There has been so much good news too. Precious metals prices are starting to climb again, and I think something very special happens when the price of silver breaks $70/ounce. It’s so close. Trump keeps talking about ending income tax; then he made moves that signal Federal decriminalization of marijuana should happen if ever we get true representation in our House of Representatives. Again, it could be another 10-20 years following removal of the Smartmatic/Dominion selection machines. The move from Schedule I to III classification for controlled substances was still big and long overdue. We also just got super exciting news about Trump’s media group merging with a nuclear fusion project?! I was hoping for cold fusion but that may require another 10-20 years to see. The Epstein disclosure is again spilling out with Israel’s Deep State under scrutiny, thanks to months of frustrating reverse psychology and other compelling drama between social media personalities, mostly regarding the lingering questions surrounding the Charlie Kirk assassination. All of this nonsense acts like a crowbar, causing people to observe and question. ICE continues to deport people who came through our borders illegally, and the left/right divide & conquer paradigm continues to be highlighted with terms like Suicidal Empathy used in podcast discussions. Trans culture continues to wreak of horrid demonic stench at worst, untreated mental illness at best. While some of this news is disturbing and may even be fake, I am reassured that the Overton Window is widening, lengthening, and getting a thorough window-washing.

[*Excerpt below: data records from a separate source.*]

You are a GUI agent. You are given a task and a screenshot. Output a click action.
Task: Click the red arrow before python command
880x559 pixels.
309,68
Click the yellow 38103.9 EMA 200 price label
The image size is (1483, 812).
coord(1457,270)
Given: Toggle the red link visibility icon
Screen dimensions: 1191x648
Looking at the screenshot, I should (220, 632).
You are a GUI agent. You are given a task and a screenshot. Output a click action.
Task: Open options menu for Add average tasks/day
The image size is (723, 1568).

Lastly, and most importantly as I prepare to publish today, I need to take a moment to write on the best news of all, and that is Jesus returning in our hearts today through the power of the Holy Spirit if we only ask. Some day we may truly see a more multi-sensory arrival back on Earth, but until that time we can feel His presence today.  My time off has given me peace and quiet to really get in touch with Holy Spirit, pray and read scripture. It has provided so much peace, reassurance and comfort during what could otherwise be a very challenging time. For instance, I have no money for Christmas presents this year. Normally I’m collecting presents all year long, but I took a cut in pay working at the nephrology clinic during late 2024 through most of 2025. While a large swath of the US started to experience financial relief, not California. Cost of living has stayed high, while taxes and other burdensome over-regulation have made small business next to impossible. Last year right after hire the other staff person and I received bonuses right before Christmas. I was counting on that happening again this year for Christmas money, but instead, I was let go.  

For years I’ve complained about the mercantilization of Christmas and other Holy Days, but this year I’m truly experiencing Christmas in a very humble way for the first time as an adult. Rereading over the original Christmas story has grounded me and also had me realize that I could either let my current circumstances sink my spirit deep into depression or I can let them take me to a place of humble acceptance and wonder. Right now I’m wondering if our recent flood waters will recede, allowing me to get to a planned in-person interview tomorrow. If it happens, great. If not, I trust Jesus will still be there.